Is this just finetuned SD models?
Seems a bit hacked together like an SD finetuned version...no mulit-gpu support, no quants, only 40gb+ cards supported...and from a video editing company looking to pivot...tell me I'm wrong...
Cant quite agree.
Got 720x512x257 working on a rtx 3090 in under a minute
1280x720x257 in under 5 minutes and the results are better than any previous 5b+ models as far as I can tell
It seems the sequential cpu offloading is broken in the pipeline tho, if you edit it and manually do that it works quite well and fast under 24gb vram.
Can agree on the Video editing tho, would be cool to have video continuation and input video editing
Excellent news, what specific edits did you make?

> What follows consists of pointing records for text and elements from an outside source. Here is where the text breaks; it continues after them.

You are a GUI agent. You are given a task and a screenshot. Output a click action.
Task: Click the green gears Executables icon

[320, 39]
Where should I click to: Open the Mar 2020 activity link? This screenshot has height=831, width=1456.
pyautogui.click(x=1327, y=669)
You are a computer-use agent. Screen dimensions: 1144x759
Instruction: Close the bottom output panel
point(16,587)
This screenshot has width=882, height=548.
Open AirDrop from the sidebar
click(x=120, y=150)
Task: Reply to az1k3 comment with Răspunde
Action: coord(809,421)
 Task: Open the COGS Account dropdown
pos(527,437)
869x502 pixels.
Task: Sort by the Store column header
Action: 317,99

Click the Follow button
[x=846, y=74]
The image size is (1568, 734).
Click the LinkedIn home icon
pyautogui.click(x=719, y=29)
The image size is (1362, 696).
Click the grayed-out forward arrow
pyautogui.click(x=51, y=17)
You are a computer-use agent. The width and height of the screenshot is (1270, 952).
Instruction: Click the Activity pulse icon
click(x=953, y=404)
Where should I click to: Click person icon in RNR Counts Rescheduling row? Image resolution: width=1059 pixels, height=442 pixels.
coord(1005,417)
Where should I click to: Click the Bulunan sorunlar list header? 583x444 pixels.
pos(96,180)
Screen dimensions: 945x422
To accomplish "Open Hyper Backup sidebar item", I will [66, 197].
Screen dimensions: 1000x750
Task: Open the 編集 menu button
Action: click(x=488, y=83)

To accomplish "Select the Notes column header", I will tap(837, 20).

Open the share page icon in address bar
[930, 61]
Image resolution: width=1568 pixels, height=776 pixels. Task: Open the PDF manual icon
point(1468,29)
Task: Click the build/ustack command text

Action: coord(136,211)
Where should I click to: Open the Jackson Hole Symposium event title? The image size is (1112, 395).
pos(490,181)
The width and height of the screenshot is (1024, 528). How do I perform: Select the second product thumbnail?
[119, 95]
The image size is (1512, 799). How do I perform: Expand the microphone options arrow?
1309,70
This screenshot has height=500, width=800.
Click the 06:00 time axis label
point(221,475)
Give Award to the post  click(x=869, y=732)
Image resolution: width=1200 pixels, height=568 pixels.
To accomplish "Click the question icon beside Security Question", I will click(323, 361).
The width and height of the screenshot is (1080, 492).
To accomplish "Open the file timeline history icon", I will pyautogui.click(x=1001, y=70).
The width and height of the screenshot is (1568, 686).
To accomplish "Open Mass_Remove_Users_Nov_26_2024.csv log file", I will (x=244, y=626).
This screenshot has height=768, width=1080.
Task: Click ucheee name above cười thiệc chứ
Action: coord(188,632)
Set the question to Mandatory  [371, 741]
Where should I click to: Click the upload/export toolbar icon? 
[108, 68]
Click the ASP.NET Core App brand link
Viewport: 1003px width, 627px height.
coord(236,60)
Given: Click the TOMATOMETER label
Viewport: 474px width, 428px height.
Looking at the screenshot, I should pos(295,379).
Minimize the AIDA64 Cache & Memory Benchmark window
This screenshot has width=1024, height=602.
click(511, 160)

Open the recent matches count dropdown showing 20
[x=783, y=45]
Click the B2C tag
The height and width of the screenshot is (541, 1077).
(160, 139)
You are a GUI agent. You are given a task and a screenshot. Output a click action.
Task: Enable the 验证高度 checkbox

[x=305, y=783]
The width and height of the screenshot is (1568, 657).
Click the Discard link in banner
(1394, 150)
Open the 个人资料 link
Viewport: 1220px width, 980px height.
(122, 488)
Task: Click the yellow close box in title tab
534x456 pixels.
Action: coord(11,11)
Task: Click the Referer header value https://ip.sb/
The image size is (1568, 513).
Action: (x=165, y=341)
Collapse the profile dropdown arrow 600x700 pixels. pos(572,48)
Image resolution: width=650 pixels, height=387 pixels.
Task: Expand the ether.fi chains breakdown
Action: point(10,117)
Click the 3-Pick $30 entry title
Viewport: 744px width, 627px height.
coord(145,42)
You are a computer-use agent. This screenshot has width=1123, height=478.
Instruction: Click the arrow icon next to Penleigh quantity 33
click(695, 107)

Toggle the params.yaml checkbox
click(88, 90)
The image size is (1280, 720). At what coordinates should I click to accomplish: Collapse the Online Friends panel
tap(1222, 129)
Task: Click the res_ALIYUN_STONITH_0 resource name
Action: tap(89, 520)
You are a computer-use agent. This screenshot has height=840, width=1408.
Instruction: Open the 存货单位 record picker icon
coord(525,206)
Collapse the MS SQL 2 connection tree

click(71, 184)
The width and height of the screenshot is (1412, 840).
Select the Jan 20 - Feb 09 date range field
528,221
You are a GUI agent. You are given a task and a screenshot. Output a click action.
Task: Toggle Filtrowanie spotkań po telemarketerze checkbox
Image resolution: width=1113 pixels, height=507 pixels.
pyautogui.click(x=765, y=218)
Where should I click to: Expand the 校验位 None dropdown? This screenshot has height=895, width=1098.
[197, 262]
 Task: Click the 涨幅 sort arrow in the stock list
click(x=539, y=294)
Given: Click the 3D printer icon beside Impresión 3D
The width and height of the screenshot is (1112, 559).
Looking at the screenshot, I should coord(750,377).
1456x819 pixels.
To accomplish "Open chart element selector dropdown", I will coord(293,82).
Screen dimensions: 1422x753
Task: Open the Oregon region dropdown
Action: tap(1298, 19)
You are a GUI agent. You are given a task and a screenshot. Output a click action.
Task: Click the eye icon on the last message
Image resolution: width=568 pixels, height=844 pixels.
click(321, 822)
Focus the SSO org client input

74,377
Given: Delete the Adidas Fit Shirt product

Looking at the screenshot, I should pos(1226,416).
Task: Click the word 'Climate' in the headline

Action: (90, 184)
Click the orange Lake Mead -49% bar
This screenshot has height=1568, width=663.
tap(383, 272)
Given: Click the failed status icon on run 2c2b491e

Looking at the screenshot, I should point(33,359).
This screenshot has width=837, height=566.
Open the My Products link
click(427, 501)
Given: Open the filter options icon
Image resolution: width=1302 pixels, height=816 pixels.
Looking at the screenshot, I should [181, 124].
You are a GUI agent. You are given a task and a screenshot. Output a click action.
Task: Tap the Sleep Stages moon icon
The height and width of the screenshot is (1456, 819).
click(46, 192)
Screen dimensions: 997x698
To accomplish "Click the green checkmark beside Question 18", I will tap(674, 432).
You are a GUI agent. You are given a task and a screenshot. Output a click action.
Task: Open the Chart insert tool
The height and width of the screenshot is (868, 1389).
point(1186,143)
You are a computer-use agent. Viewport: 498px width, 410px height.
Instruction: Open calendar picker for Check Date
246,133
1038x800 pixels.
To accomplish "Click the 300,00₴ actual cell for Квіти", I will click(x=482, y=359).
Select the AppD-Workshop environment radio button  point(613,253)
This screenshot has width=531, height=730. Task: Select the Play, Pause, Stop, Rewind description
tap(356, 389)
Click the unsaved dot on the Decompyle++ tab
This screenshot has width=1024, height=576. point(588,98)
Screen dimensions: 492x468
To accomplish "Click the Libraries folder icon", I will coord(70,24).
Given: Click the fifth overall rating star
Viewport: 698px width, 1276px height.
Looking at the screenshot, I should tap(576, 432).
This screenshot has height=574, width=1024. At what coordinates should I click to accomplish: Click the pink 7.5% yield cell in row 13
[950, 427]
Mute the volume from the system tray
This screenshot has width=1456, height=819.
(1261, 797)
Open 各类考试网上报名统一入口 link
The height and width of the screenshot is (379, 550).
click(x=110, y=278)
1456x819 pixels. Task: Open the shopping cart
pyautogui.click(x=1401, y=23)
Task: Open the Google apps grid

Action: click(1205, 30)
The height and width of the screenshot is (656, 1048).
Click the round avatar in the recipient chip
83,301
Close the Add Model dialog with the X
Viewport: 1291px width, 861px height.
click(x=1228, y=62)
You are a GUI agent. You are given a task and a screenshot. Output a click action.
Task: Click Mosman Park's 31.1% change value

Have you tried CogVideo-5b 1.5? I think it's actually better and even pushing out at 8fps it's easy to upscale with something like topaz to 60fps
Well the edits I did are what you'd call "spaghetti code"
Basically, I removed all the .to("cuda") calls from the inference.py
and then added this to the pipeline_ltx_video.py:
self.transformer = self.transformer.to("cpu")
self.vae = self.vae.to("cpu")
self.text_encoder = self.text_encoder.to("cuda")
Basically for each step put the thing that is currently in use last and on cuda
so
First the text encoder, then the transformer and finally the vae
I can post my whole inference and ltx pipeline .py here if you want, but maybe there'll be better "official" support for this.
Its basically what pipe.enable_sequential_cpu_offload() should do but yea it somehow does not work rn (I think?)
Yes tried CogVideo 5b, tbh they both are "bad" the thing that makes them interesting is the generation speed.
This model here can generate longer smoother videos quite faster.
But the prompt following in both models is very domain specific.
So prompts like in the format "A character.... like from a TV movie" work good while more surreal experimental prompts do not work well.
Also fast motion is not really good like "A dancing crowd" causes alot of artefacts.
But Ive found this to be the case for any model with lower params up to 5b yet
Well a hat tip to you ser, thanks for the code, not spaghetti at all! I will definitely try this again...also, have you tried hailuoai? I ran them for a solid month, pretty good at aerial nature shots.
Here's the code btw (pastebin was down so I had to use this site)
pipeline_ltx_video: https://justpaste.it/gxldw
inference.py: https://justpaste.it/bhwuj
Those are really just quick hax to get it working, hopefully they update the enable_sequential_cpu_offload() sometime
Havent tried any video service yet, Im more interested to get these models running locally in realtime for exhibitions :)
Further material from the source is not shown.